**WORK REQUEST 1**
In the rows, change "screenshot" to "screen capture" in the lines from the one containing "Describe the element" through the end of the rows, inclusive, and leave everything else unchanged. Give back only those lines, without the pictures.

**READING PASSAGE**
|---|
# Car Hire in Cabopino



## Bigmal666 (May 1, 2005)

We are thinking of renting a car this summer in Cabopino and are having a little trouble getting quotes.
Just wondered if anyone could recommend a company there or very nearby.


----------



## andrewball1000 (Oct 16, 2009)

Yellow Cars are at the El Rosario junction. You can collect there and leave at the airport. I have only used them for short term hire so suspect they may be expensive for longer term.


----------



## Detourer (May 9, 2005)

Hi if its Cabopino near Malaga you are at then try www.DoYouSpain.com. They are a booking agent and get best rates from all the hire companies near the airport and around the area.

We hire a couple of cars on permanent basis, changing every month [or when the ashtray gets full!].

Did a 31 day renewal today for a VW Golf at 256 euro......

Ray


----------



## Mike48 (May 1, 2005)

You can rent a car from the campsite but I have no idea how much they charge. Try e mailing the site; they speak excellent English.


----------



## NG2 (Mar 7, 2010)
|---|
**DATA TO USE**
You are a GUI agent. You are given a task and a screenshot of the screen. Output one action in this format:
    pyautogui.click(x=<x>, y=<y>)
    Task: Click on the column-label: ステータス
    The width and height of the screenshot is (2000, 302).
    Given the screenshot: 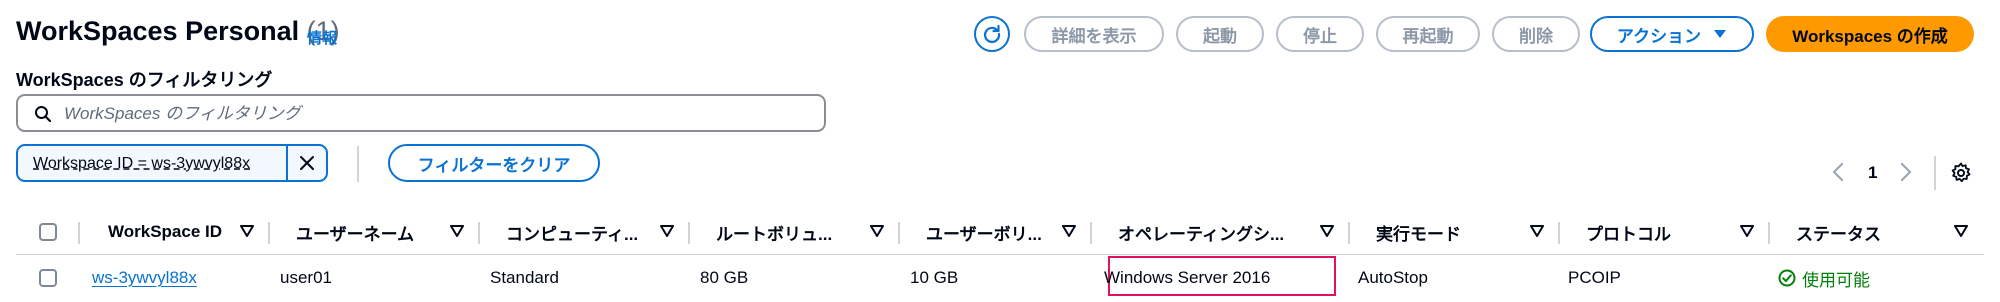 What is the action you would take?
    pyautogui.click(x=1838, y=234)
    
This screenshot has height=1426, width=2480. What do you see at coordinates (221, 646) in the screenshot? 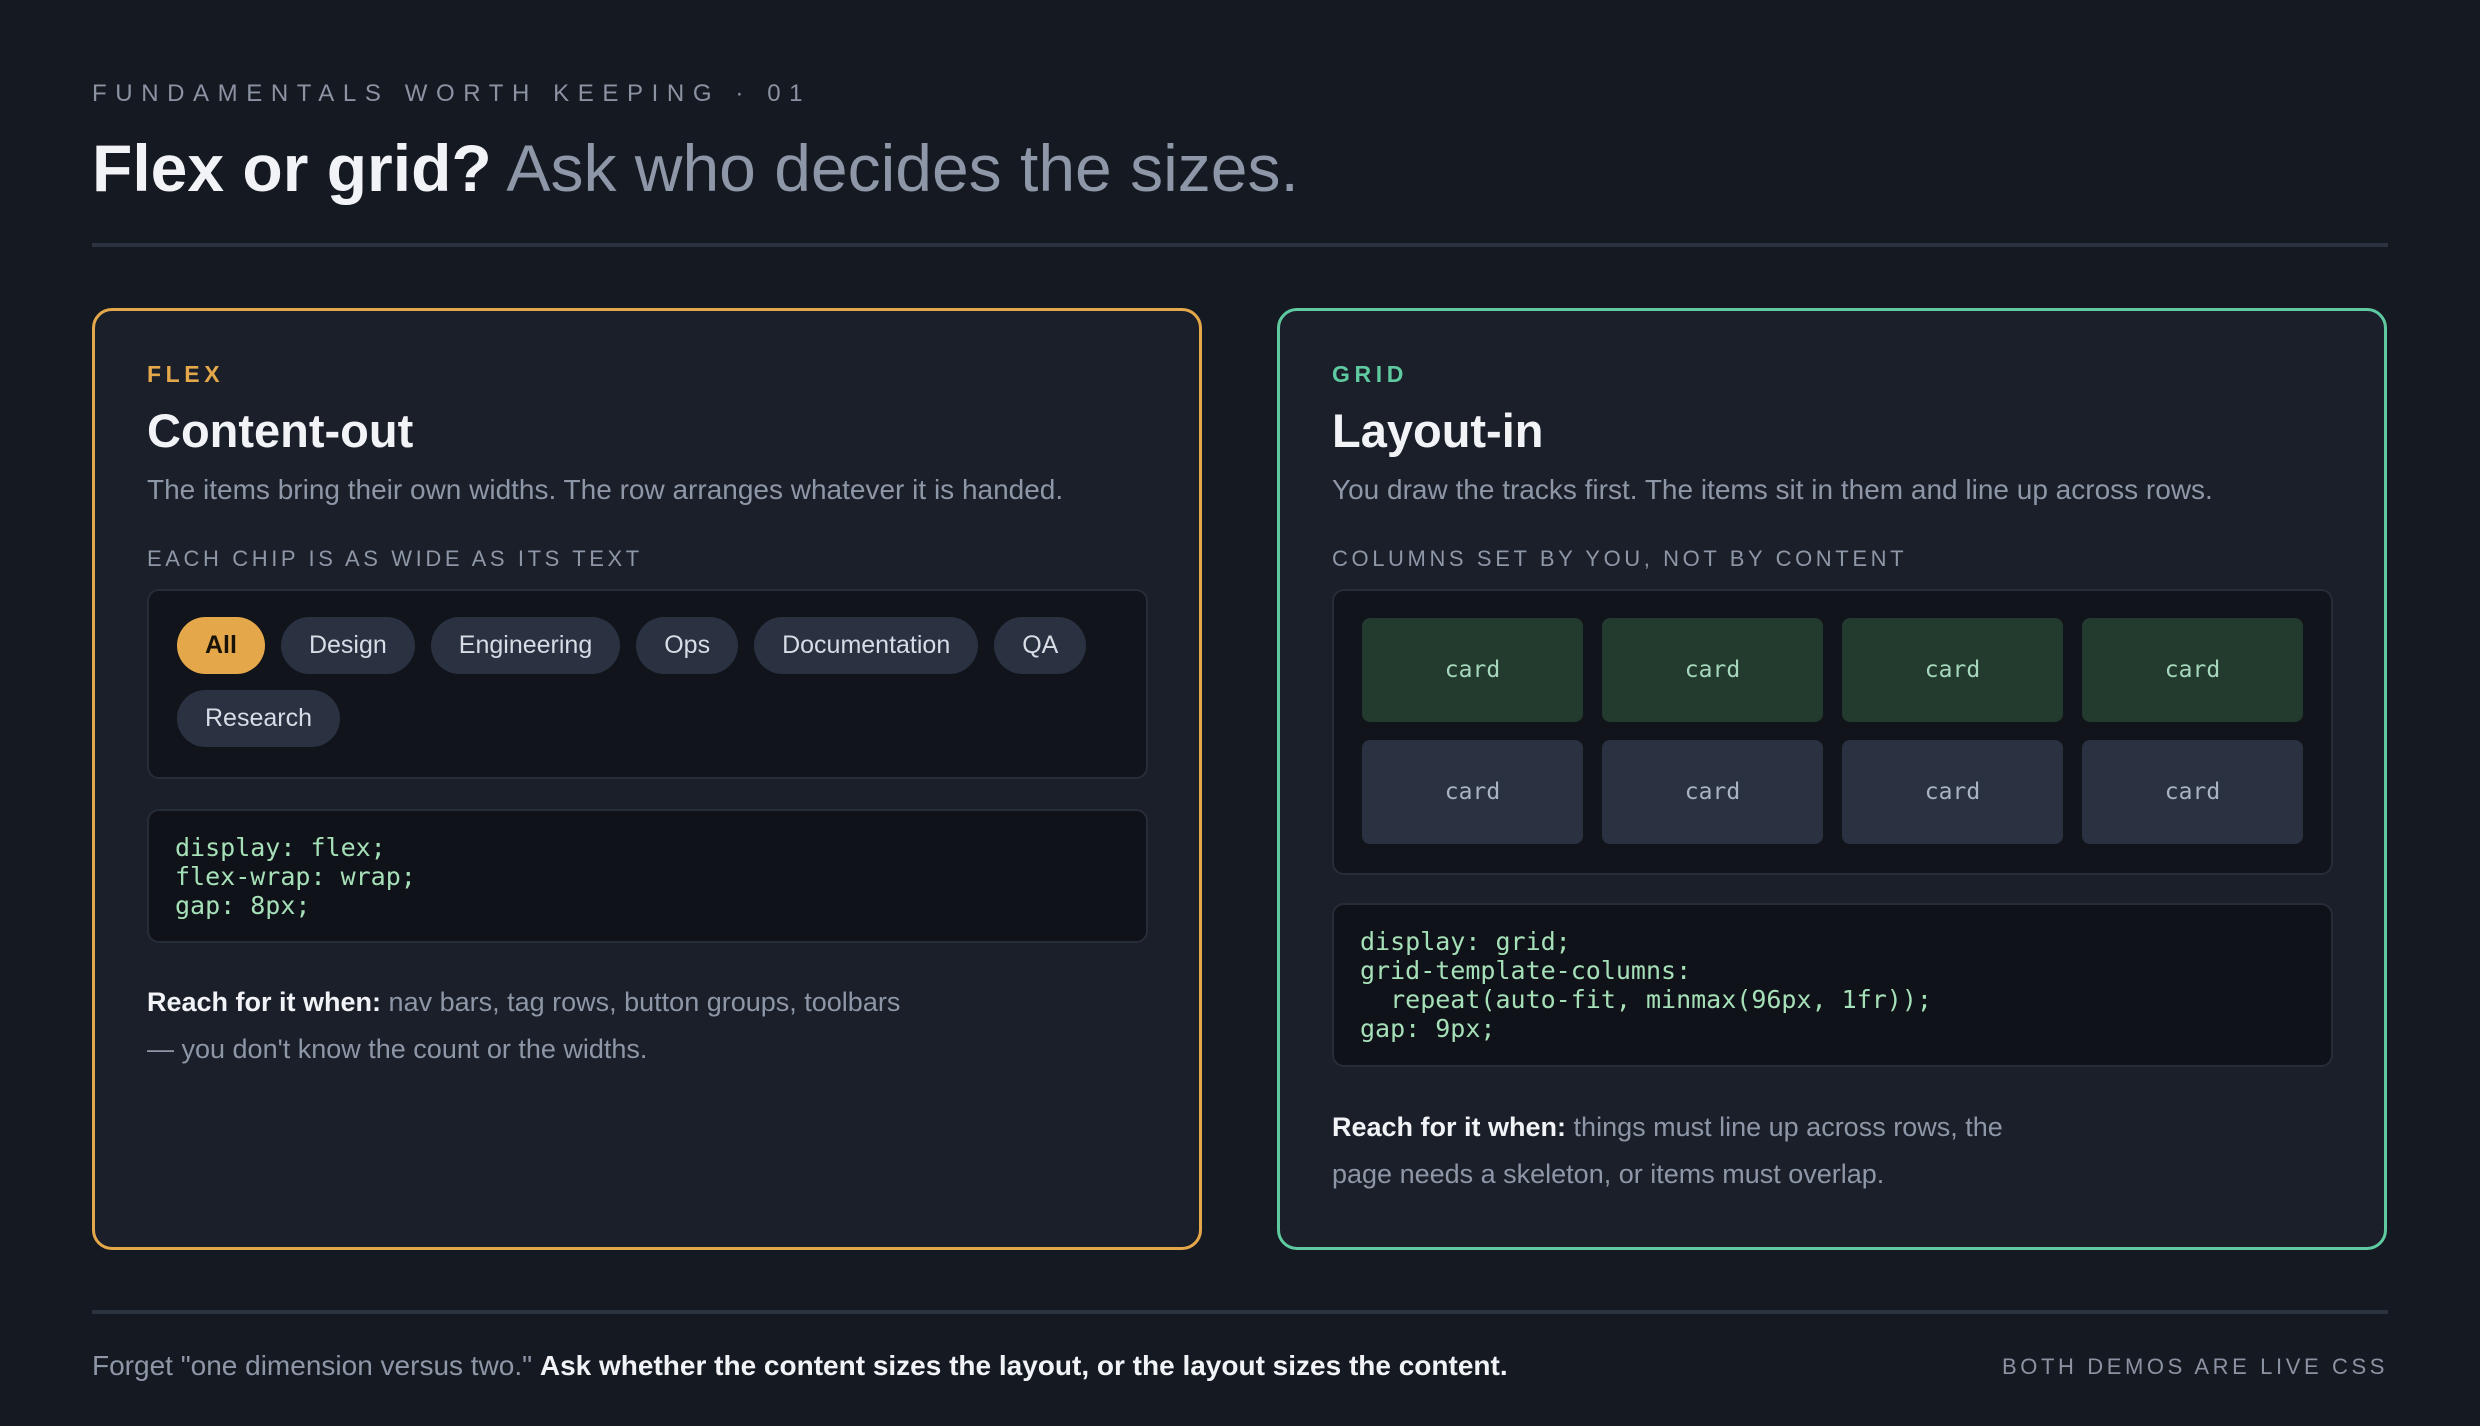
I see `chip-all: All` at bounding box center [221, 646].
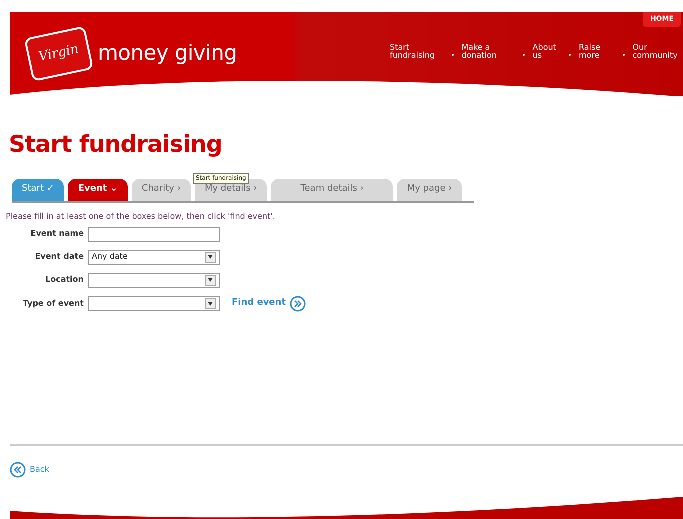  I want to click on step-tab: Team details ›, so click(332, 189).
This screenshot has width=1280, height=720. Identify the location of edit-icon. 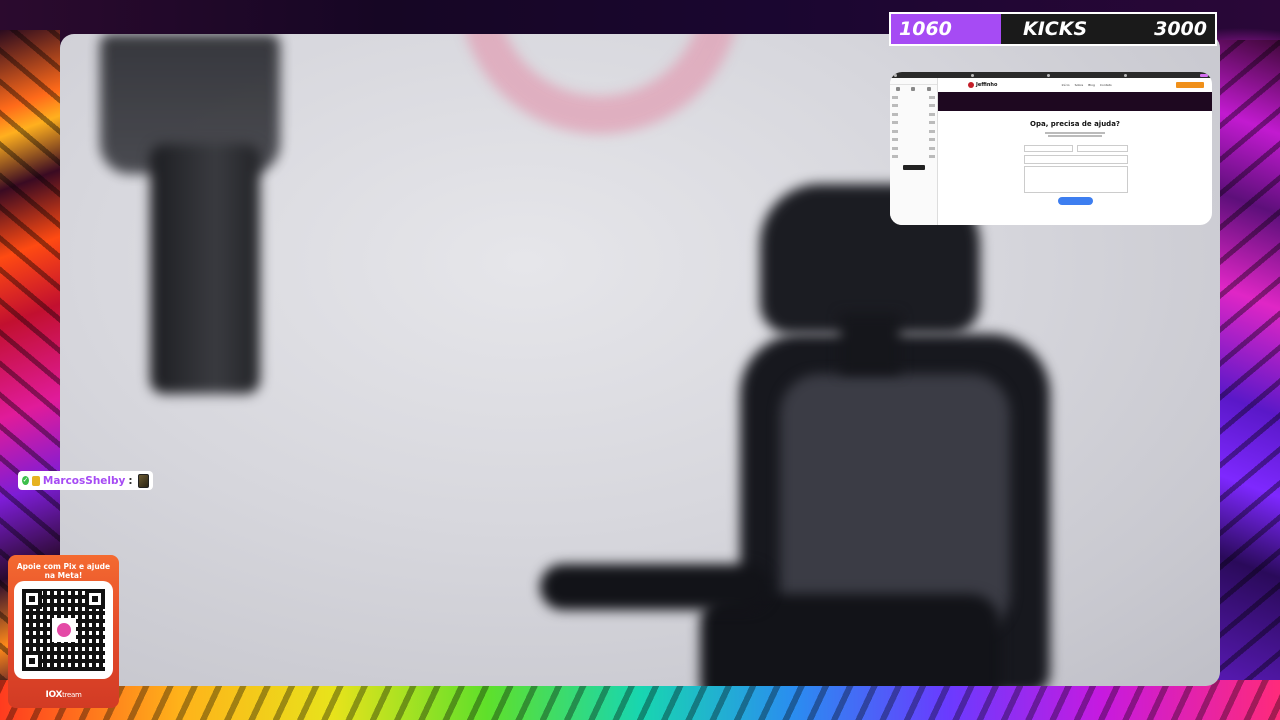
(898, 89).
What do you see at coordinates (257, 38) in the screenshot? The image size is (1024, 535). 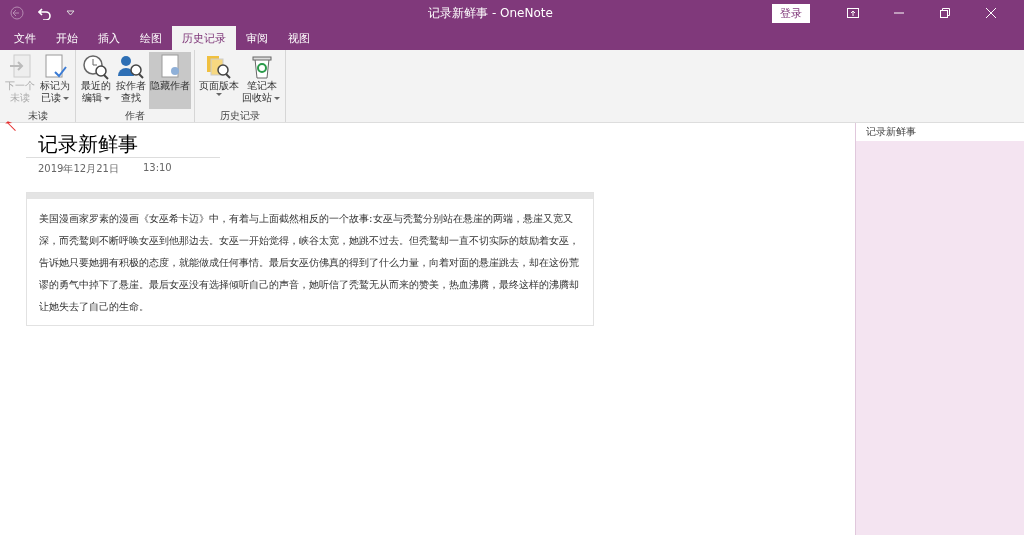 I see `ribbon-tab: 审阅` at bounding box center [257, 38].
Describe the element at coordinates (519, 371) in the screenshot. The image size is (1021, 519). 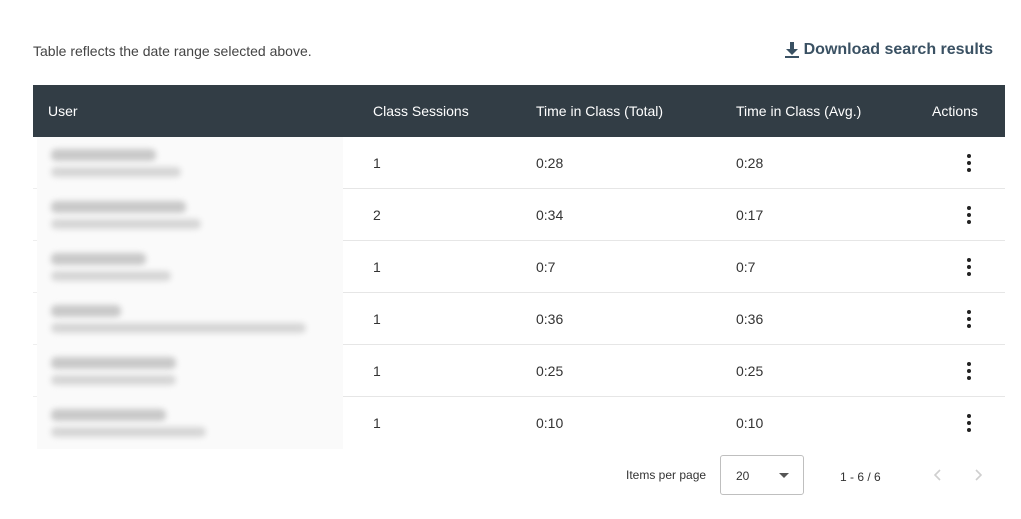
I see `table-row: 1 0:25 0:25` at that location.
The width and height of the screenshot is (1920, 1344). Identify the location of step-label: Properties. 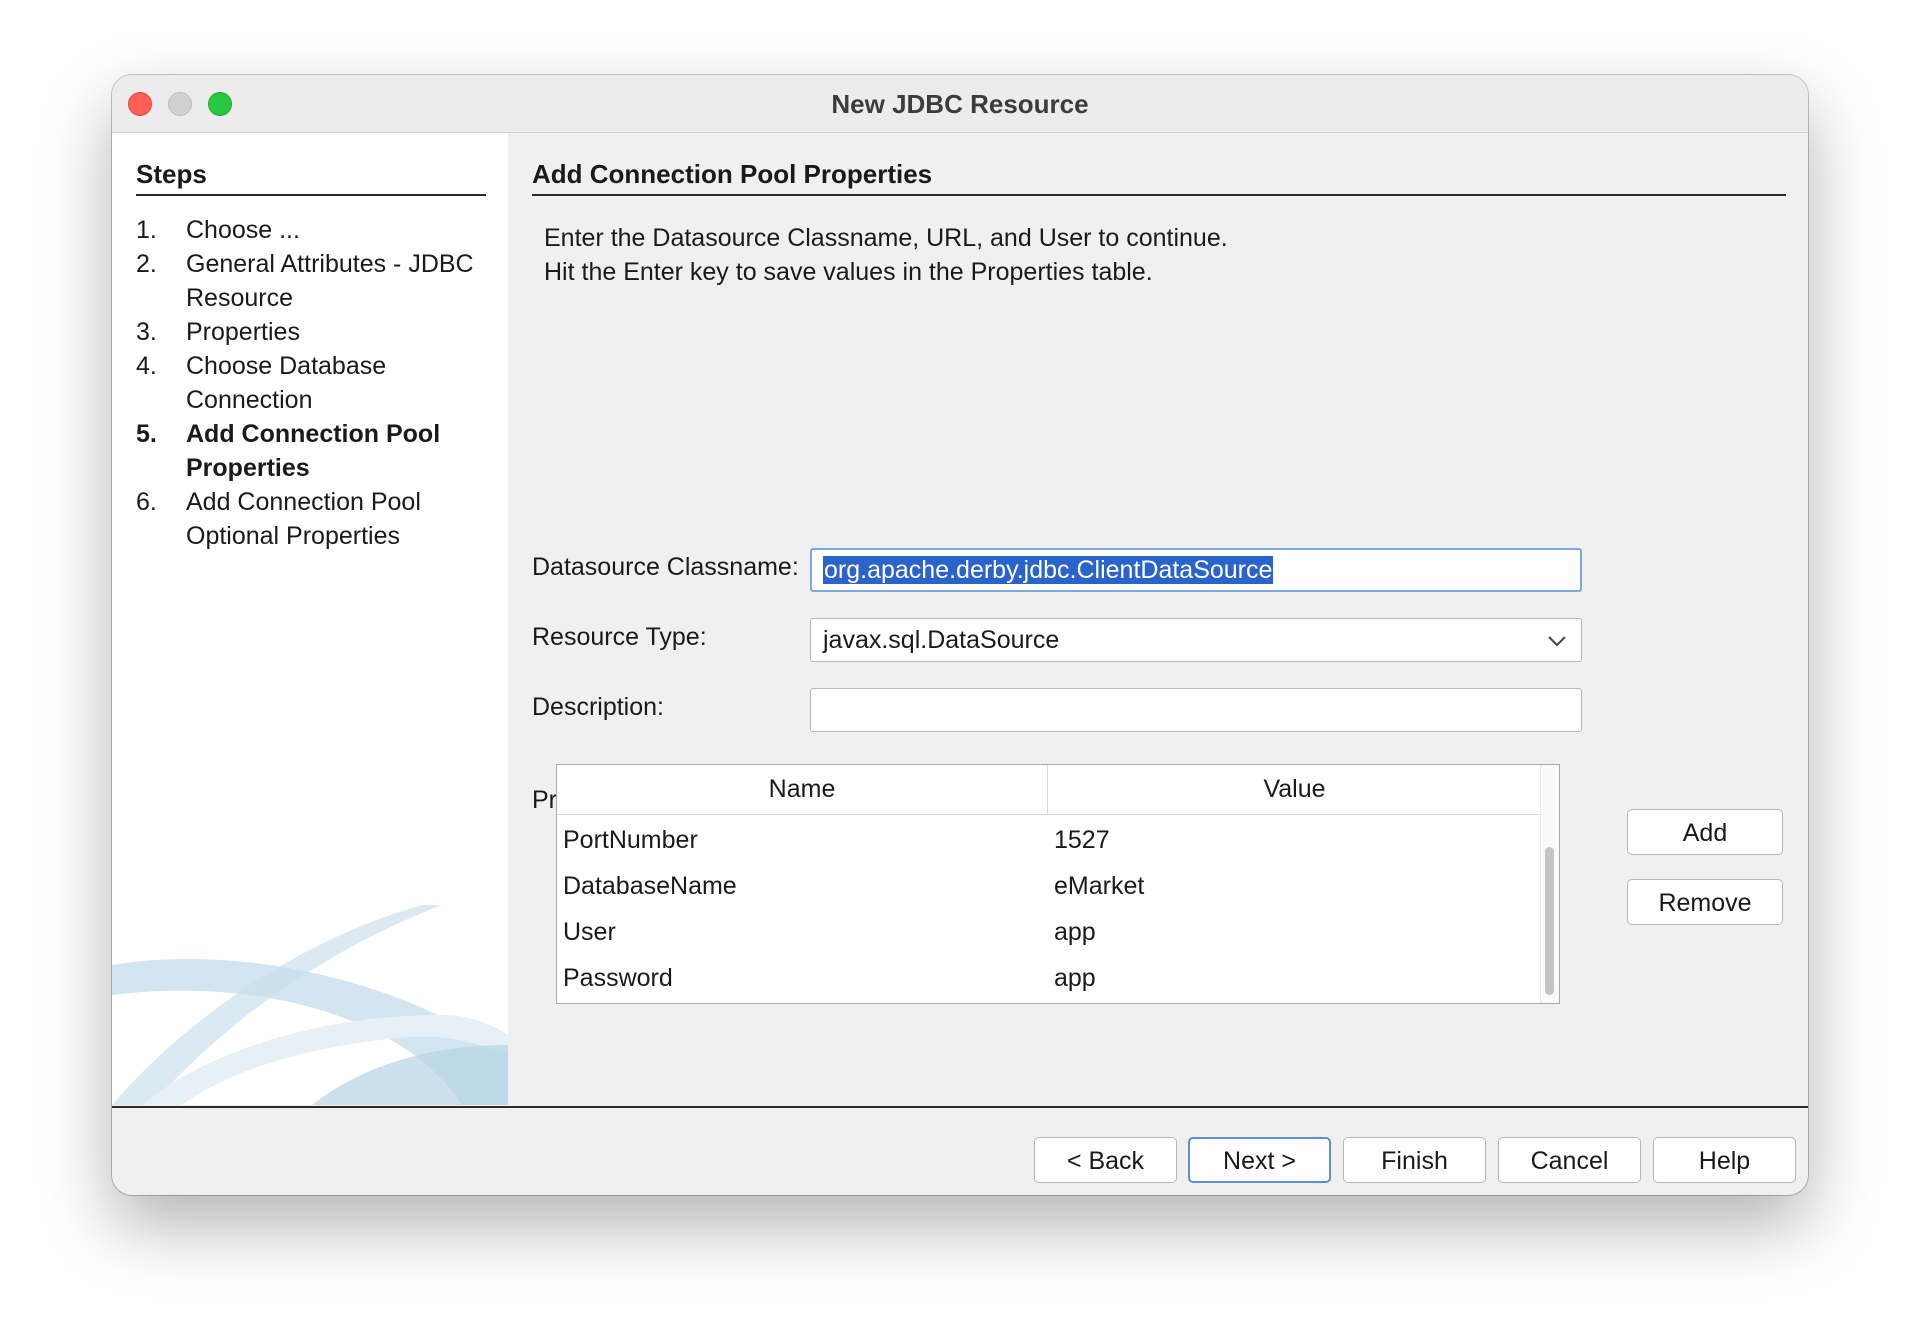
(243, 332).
|---|
**WORK REQUEST 2**
List the usernames of everyone who appears as a poster in the Cabopino car hire thread.

**PROBLEM SOLUTION 1**
Describe the element at coordinates (519, 371) in the screen capture. The image size is (1021, 519). 
I see `table-row: 1 0:25 0:25` at that location.
The width and height of the screen capture is (1920, 1344). Identify the location of step-label: Properties. 
(243, 332).

**PROBLEM SOLUTION 2**
Bigmal666, andrewball1000, Detourer, Mike48, NG2